Gary Steele's TU-Delft Website

Gary Steele's TU-Delft Website

About me

I am currently a post-doctoral researcher in the Quantum Transport Group at the Delft University of Technology. My reserach is focussed on fabricating double quantum dots in carbon nanotubes with on-chip charge detectors with single-electron sensistivity. Our ultimate goal is to measure the relaxation and coherence times of single electron spins in carbon nanotube quantum dots.

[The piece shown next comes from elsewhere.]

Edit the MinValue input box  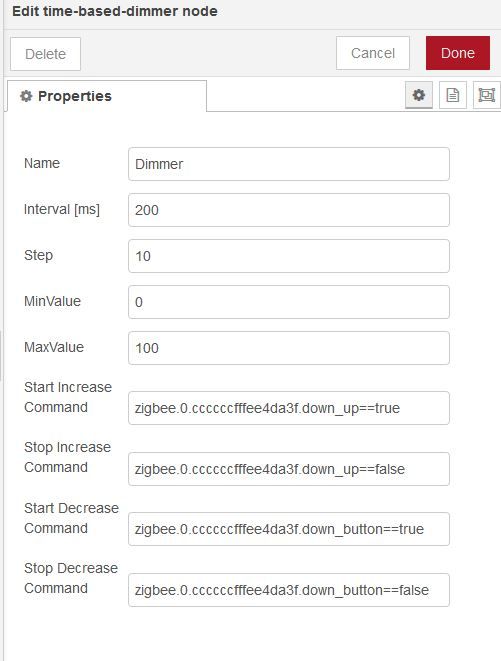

On the road to this goal, I have developed a new type of clean nanotube device. In addition to pursuing spin qubit devices with these nanotubes, I am also exploring their remarkable electrical, mechanical and optical properties.

Ultra-clean carbon nantotubes

In order to achieve the control over single electron confinement needed for the spin qubit experiments, I recently developed a new method of making "ultra-clean" carbon nanotube devices that include multiple gates. Here, we perform all fabrication before growing the nanotube, and then grow the nanotube across the predefined structure in the last step. After fabrication, the device looks something like this:

In this image, you see a carbon nanotube hanging across between two metal electrodes (electrodes are shown in light blue). Underneath the bottom of the trench is a silicon backgate, and underneath each metal electrodes is an additional silicon gate. This devices gives us three gates we can use to tune the confinement of single electrons in the nanotube. To learn more about how we make these devices and use them to control single electrons, see my Nature Nanotechnology paper below.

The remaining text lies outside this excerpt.